Ясное сознание Обломовым ущербности этой жизни показывает его человеческое превосходство над его посетителями. Какой способ существования он сам, однако, противопоставляет им в свою бытность на Гороховой улице? А заодно — и жизнеповедению Михея Тарантьева, Ивана Мухоярова и Исая Затертого, также петербургских обитателей, но из относительно низовых слоев столичного населения? Ибо и эти персонажи романа довлеют не многим и разным, а одному жизненному типу. Его главный мотив — личное материальное преуспевание любыми средствами, включая помимо вымогательства по мелочам и прямое мошенничество с целью грабежа. Если Тарантьев, не довольствуясь даровым обедом из «говядины и телятины», требует у Обломова мадеру и шампанское, то Мухояров регулярно чревоугодничает в «заведении», а на свое тезоименитство устраивает поистине лукуллово пиршество: «Огромная форель, фаршированные цыплята, перепелки и отличное вино — все это достойно ознаменовало годичный праздник» (с. 37, 302).
Отлично понимая искаженность существований и первых и вторых, Обломов начальной части романа тем не менее противополагает им только их неприятие и… собственное бездействие, ибо мечты героя о какой-то иной жизни в обновленной Обломовке так и остаются мечтами. Вместо позитивной альтернативы обоим его здешний «образ жизни» на деле оказывается их полярной крайностью. Гости Ильи Ильича пребывали в вечной суете, он почти все время лежит; пространство и время тех замыкались интерьерами петербургских домов, департаментов, редакций и часами светских приемов, чиновничьей или поденно-журнальной деятельности; жизненный хронотоп Обломова ограничен стенами его квартиры с зашторенными окнами и как бы остановившемся временем.
Несмотря на превосходство Ильи Ильича как человека с духовными запросами и внутренней жизнью над его простодушными предками, его житье-бытье на Гороховой в другом отношении уступает бытию обломовцев.
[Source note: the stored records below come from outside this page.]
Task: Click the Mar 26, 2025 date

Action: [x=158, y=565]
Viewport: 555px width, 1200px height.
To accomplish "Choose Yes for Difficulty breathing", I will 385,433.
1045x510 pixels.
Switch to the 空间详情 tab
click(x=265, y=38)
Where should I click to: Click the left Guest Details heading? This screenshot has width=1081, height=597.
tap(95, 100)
Последнее было по-своему цельным и в этом смысле гармоничным; у Обломова оно разделяется на активность мечтаний (работу воображения) и физическую неподвижность. Попытку устранить этот разрыв на основе хотя бы творческого вымысла Илья Ильич предпримет лишь во второй части романа. Говорим о «поэтическом идеале жизни», как сам Обломов определил картину своей «чаемой жизненной нормы» (с. 147, 138), нарисованной им в четвертой главе данной части. Слушая его в этот момент, Штольц без всякой иронии заметит: «Да ты поэт, Илья» (с. 140). И будет в большой степени прав.
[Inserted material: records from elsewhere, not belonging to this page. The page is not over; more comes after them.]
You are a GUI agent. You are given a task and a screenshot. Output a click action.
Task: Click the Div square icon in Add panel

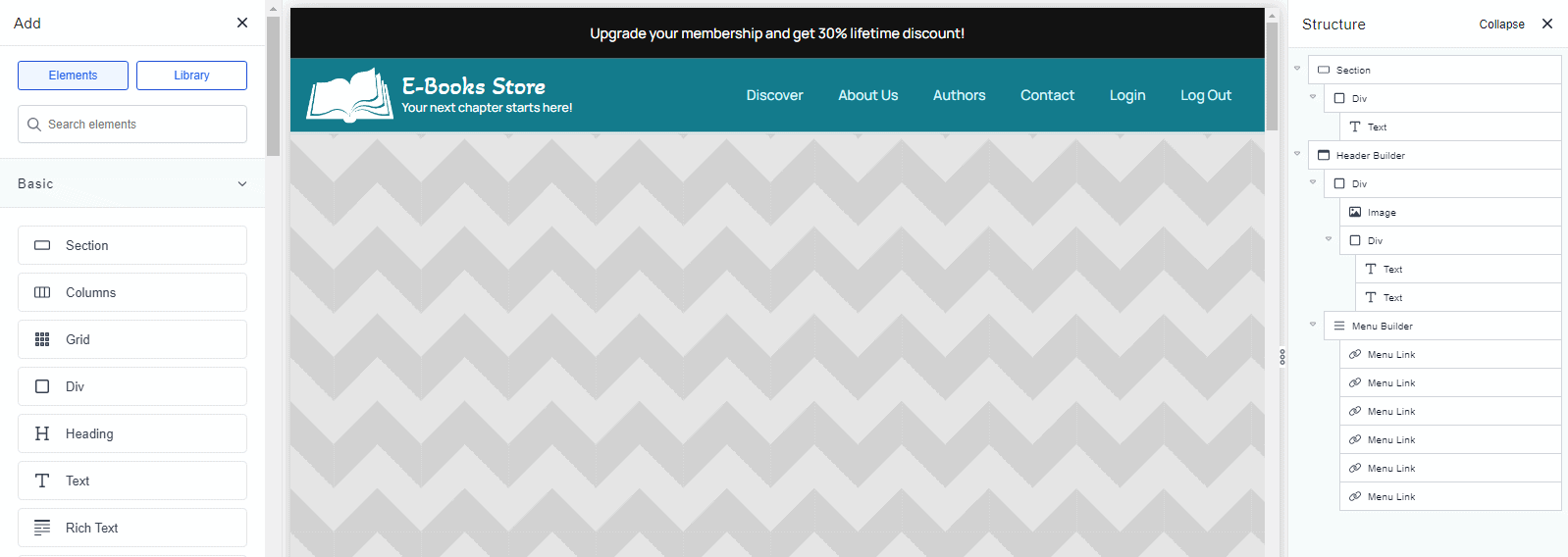[x=42, y=386]
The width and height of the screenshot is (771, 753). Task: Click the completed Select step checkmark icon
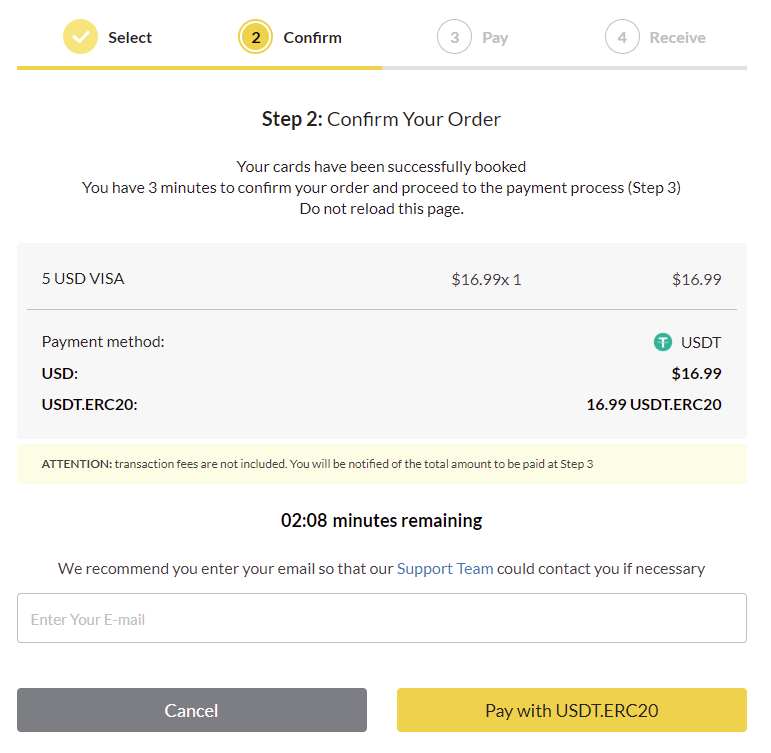(x=80, y=38)
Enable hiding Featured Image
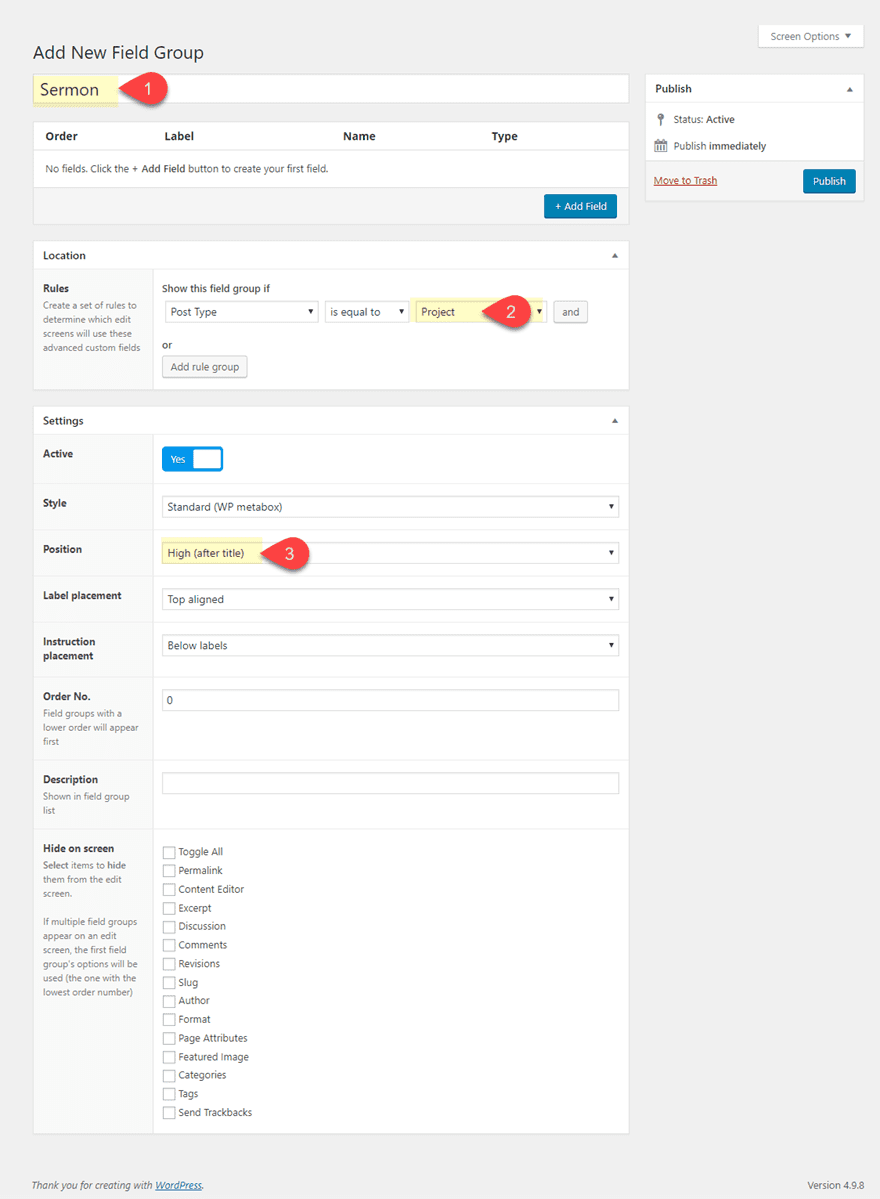 click(169, 1057)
Дело в том, что Илья Ильич выстраивает свой жизненный идеал по модели (это убедительно показали М. В. Отрадин и Е. И. Ляпушкина), созданной воображением ряда западноевропейских прозаиков (А. Ф. Прево в его «Истории кавалера де Грие и Манон Леско», Ж.-Ж. Руссо в «Эмиле, или О воспитании») и русских поэтов-сентименталистов XIX века (К. Н. Батюшкова, В. А. Жуковского, молодого А. С. Пушкина). Идеал этот существенно отличается от его варианта из первой части романа, сохранившей в себе ряд особенностей начального замысла произведения, когда оно называлось еще «Обломовщиной». Там Илье Ильичу «представлялось, как он сидит в летний вечер на террасе, за чайным столом, под непроницаемым для солнца навесом деревьев, с длинной трубкой и лениво втягивает в себя дым, задумчиво наслаждаясь открывшимся <…> видом, прохладой, тишиной; а вдали желтеют поля, солнце опускается за знакомый березняк и румянит гладкий, как зеркало, пруд; с полей восходит пар; становится прохладно, наступают сумерки; крестьяне толпами идут домой» (с. 62). Как центр видения появлялась «царица всего окружающего, его божество… женщина! жена», а также «малютки»-дети, что резвятся, «лезут к нему на колени, вешаются на шею», наконец, вечерняя столовая, где «накрывался большой круглый стол» и «обильный ужин» в сообществе с «товарищем <…> детства» Штольцем «и другими, все знакомыми лицами» (там же). А у ворот дома сидит «праздная дворня», «слышатся веселые голоса, хохот, балалайка, девки играют в горелки» (там же). В целом «ему видятся все ясные дни, ясные лица без забот и морщин, смеющиеся круглые, с ярким румянцем <…> и неувядающим аппетитом», словом, — «вечное лето, вечное веселье, сладкая еда да сладкая лень…» (там же).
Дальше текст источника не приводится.